Henry Charles Beeching, ed. (1859–1919). Lyra Sacra: A Book of Religious Verse. 1903.

By Frederick William Faber (1814–1863)

The Sorrowful World

 
I HEARD 1 the wild beasts in the woods complain;
Some slept, while others wakened to sustain
Through night and day the sad monotonous round,
Half savage and half pitiful the sound.
 
The outcry rose to God through all the air,        5
The worship of distress, an animal prayer,
Loud vehement pleadings, not unlike to those
Job uttered in his agony of woes.
 
The very pauses, when they came, were rife
With sickening sounds of too successful strife,        10
As, when the clash of battle dies away,
The groans of night succeed the shrieks of day.
 
Man’s scent the untamed creatures scarce can bear,
As if his tainted blood defiled the air;
In the vast woods they fret as in a cage,        15
Or fly in fear, or gnash their teeth with rage.
 
The beasts of burden linger on their way,
Like slaves who will not speak when they obey;
Their faces, when their looks to us they raise,
With something of reproachful patience gaze.        20
 
All creatures round us seem to disapprove;
Their eyes discomfort us with lack of love;
Our very rights, with signs like these alloyed,
Not without sad misgivings are enjoyed.
 
Earth seems to make a sound in places lone,        25
Sleeps through the day, but wakes at night to moan,
Shunning our confidence, as if we were
A guilty burden it could hardly bear.
 
The winds can never sing but they must wail;
Waters lift up sad voices in the vale;        30
One mountain-hollow to another calls
With broken cries of plaining waterfalls.
 
Silence itself is but a heaviness,
As if the earth were fainting in distress,
Like one who wakes at night in panic fears,        35
And nought but his own beating pulses hears.
 
Inanimate things can rise into despair;
And, when the thunders bellow in the air
Amid the mountains, Earth sends forth a cry
Like dying monsters in their agony.        40
 
The sea, unmated creature, tired and lone,
Makes on its desolate sands eternal moan:
Lakes on the calmest days are ever throbbing
Upon their pebbly shores with petulant sobbing.
 
O’er the white waste, cold grimly overawes        45
And hushes life beneath its merciless laws;
Invisible heat drops down from tropic skies,
And o’er the land, like an oppression, lies.
 
The clouds in heaven their placid motions borrow
From the funereal tread of men in sorrow;        50
Or, when they scud across the stormy day,
Mimic the flight of hosts in disarray.
 
Mostly men’s many-featured faces wear
Looks of fixed gloom, or else of restless care;
The very babes, that in their cradles lie,        55
Out of the depths of unknown troubles cry.
 
Labour itself is but a sorrowful song,
The protest of the weak against the strong;
Over rough waters, and in obstinate fields,
And from dank mines, the same sad sound it yields.        60
 
O God! the fountain of perennial gladness!
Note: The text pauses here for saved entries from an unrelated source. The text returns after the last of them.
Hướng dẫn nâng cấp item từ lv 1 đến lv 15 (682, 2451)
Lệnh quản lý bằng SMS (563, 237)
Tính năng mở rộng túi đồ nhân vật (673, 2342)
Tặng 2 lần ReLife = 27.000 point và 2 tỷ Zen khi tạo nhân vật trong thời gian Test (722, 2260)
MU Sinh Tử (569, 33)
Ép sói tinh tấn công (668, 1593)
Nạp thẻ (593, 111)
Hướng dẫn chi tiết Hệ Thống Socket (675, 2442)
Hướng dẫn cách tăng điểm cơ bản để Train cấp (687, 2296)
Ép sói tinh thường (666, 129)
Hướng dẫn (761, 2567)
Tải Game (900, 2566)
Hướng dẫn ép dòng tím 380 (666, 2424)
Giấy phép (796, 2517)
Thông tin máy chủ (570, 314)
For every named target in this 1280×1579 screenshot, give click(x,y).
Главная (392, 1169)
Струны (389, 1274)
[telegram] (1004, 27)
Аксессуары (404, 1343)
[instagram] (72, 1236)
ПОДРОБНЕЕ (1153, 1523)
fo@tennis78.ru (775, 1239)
Thy whole creation overflows with sadness;
Sights, sounds, are full of sorrow and alarm;
Even sweet scents have but a pensive charm.
 
Doth Earth send nothing up to Thee but moans?        65
Father! canst Thou find melody in groans?
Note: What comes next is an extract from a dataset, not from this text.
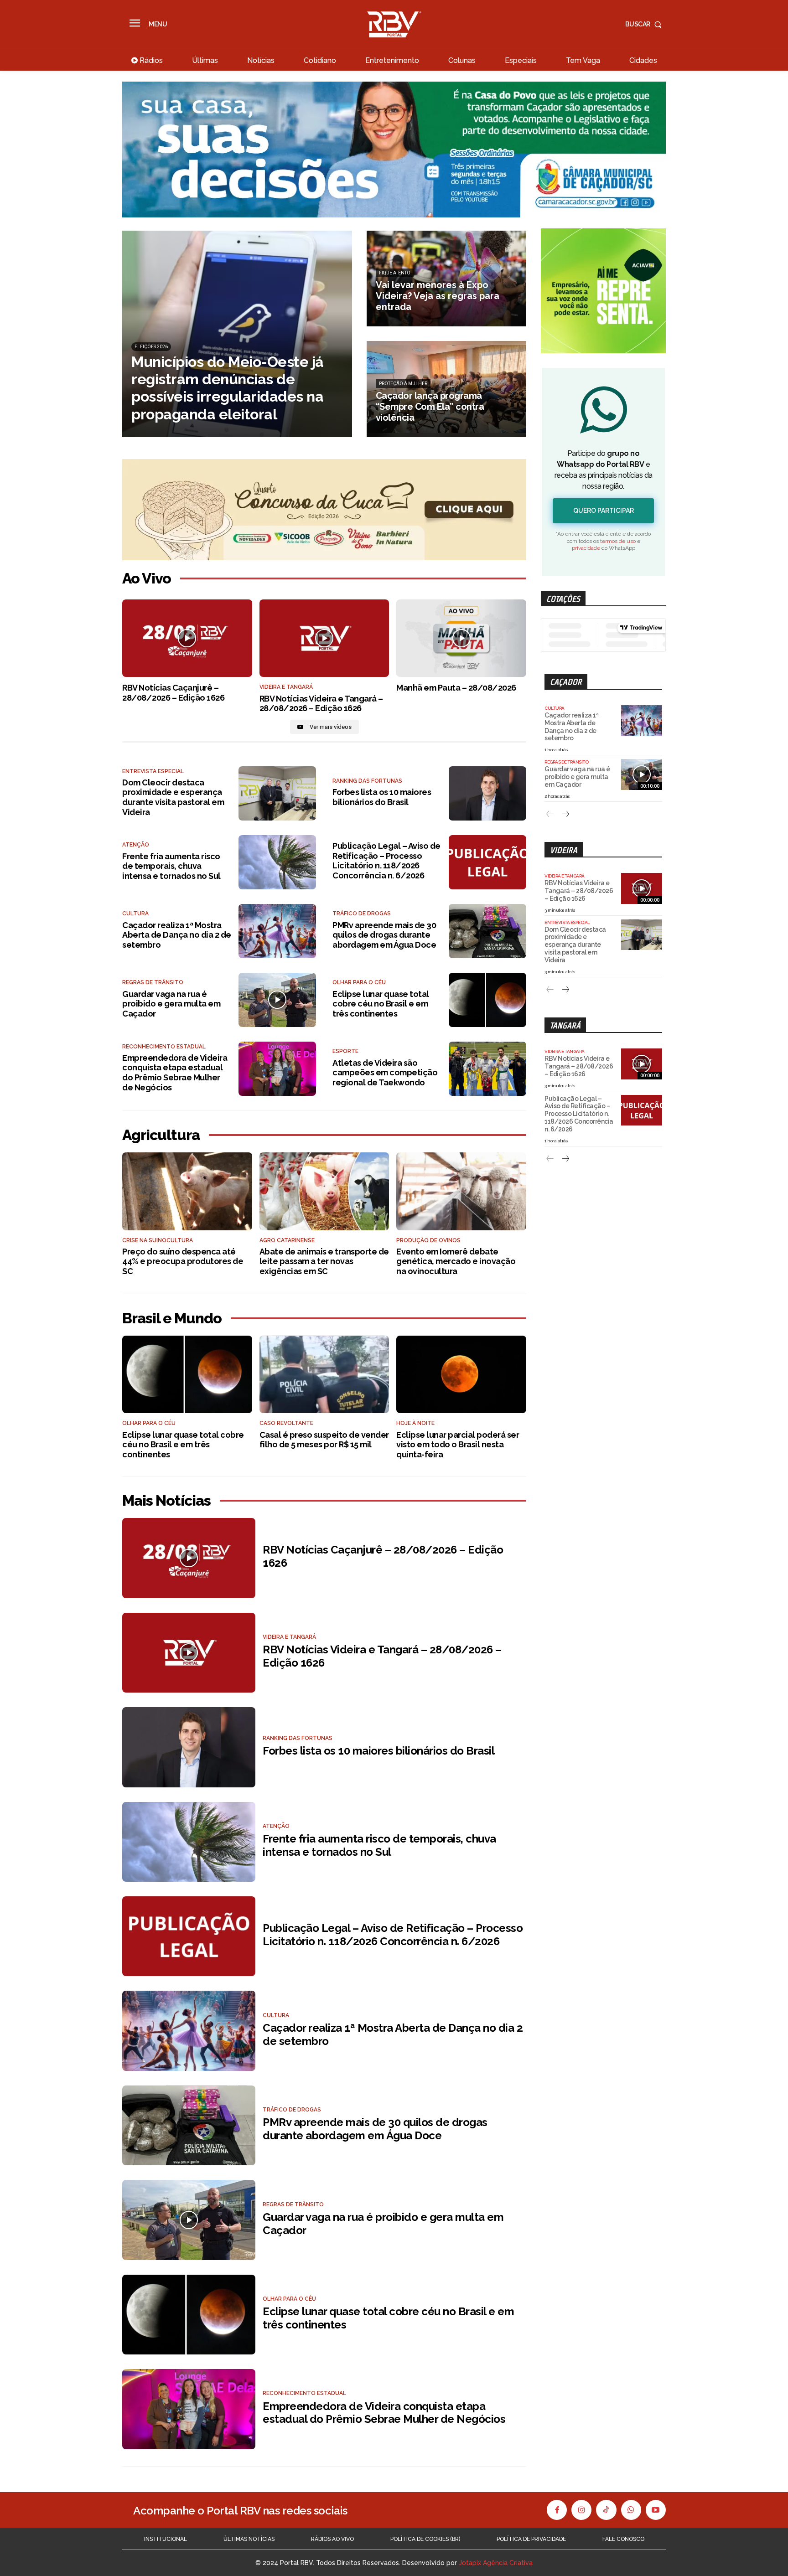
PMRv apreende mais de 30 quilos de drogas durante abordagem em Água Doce (384, 935)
Oh, can it be, that Thou, the God of bliss,
Canst feed Thy glory on a world like this?
 
Ah me! that sin should have such chemic power
To turn to dross the gold of Nature’s dower,        70
And straightway, of its single self, unbind
The eternal vision of Thy jubilant mind!
 
Alas! of all this sorrow there is need;
For us Earth weeps, for us the creatures bleed:
Thou art content, if all this woe imparts        75
The sense of exile to repentant hearts.
 
Yes! it is well for us: from these alarms,
Like children scared we fly into Thine arms;
And pressing sorrows put our pride to rout
With a swift faith which has not time to doubt.        80
 
We cannot herd in peace with wild beasts rude;
We dare not live in Nature’s solitude;
In how few eyes of men can we behold
Enough of love to make us calm and bold?
 
Oh, it is well for us: with angry glance        85
Life glares at us, or looks at us askance:
Seek where we will,—Father! we see it now,—
None love us, trust us, welcome us, but Thou.
 
Note 1. Faber, son of the vicar of Calverley, Yorks., and himself for three years Rector of Elton, Huntingdonshire, followed Newman to Rome in 1845. He founded the branch of Oratorians in London, now settled at Brompton. His hymns are among the most popular in current collections. [back]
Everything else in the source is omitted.